Best Actress was fun. It taught me about a piece of history I knew nothing about and it did so in an entertaining way. The strength here is obviously these two titans, their obsession with fame, and what it brings out in them. I actually realized after finishing the script that its structure was quite loose. Yet it works because we were so obsessed with these insanely complicated characters. As far as its faults, there are a few. I did wish their on-set war was a bit more extreme. Audiences these days aren’t going to think much of an actress trying to throw out another actresses’ back. You might be stuck with history here, but if there’s any way to make these things more menacing, more intense, I believe the script will benefit from it. But other than that, Best Actress was a nice change of pace from all the thrillers, comedies, and action flicks I’ve been reading of late. Check it out if you’re in any way curious. Then do what I did and go rent “All About Eve” and “Whatever Happened to Baby Jane?” Watching each is a riot once you have some background on the two.
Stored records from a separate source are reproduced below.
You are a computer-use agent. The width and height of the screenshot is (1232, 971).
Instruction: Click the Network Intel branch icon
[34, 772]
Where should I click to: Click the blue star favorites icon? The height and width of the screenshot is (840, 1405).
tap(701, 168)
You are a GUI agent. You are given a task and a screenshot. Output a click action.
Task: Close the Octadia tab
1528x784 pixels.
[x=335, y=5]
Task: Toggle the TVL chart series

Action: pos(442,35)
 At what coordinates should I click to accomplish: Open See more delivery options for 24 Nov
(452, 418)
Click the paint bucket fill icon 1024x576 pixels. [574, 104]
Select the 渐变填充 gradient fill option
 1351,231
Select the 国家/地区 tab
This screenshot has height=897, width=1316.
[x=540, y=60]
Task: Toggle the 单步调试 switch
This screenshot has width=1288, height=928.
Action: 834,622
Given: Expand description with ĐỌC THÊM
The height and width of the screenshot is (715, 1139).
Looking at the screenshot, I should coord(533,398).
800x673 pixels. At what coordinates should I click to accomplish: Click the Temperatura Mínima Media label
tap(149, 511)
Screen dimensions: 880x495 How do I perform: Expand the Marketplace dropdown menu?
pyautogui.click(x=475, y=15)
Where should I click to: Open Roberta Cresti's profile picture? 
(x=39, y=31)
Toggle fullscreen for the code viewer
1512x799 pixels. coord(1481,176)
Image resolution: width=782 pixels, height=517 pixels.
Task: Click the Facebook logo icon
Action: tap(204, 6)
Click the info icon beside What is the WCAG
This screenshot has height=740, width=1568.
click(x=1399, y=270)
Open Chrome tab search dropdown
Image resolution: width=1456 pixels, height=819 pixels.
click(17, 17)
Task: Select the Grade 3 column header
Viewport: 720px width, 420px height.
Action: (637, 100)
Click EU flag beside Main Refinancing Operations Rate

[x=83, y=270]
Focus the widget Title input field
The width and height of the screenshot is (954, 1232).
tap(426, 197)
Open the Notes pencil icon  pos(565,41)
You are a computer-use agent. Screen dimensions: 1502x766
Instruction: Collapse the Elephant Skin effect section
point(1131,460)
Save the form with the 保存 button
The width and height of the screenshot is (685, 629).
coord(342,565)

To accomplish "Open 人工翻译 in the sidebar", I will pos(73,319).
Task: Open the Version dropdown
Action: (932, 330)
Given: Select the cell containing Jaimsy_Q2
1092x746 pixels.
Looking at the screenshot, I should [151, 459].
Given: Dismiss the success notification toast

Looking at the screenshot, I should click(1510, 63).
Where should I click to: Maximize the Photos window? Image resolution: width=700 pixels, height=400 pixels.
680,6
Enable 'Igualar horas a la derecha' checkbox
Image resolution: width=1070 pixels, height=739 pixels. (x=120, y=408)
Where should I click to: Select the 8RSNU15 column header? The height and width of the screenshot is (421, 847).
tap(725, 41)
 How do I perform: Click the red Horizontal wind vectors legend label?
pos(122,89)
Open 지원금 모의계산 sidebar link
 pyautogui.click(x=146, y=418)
[ ] What the hell did I just read?
[ ] barely kept my interest
[x] worth the read
[ ] impressive
[ ] genius
What I learned: Despite its loose structure, Best Actress works. Why? Simple. It goes back to the most basic element of drama: conflict. You have two people who hate each other. That simple conflict drives the entire movie. Now conflict comes in many forms and you don’t want to have two people at each others’ throats for every movie. But if it fits, that intensity, that energy, can add a surprising amount of drama to your story.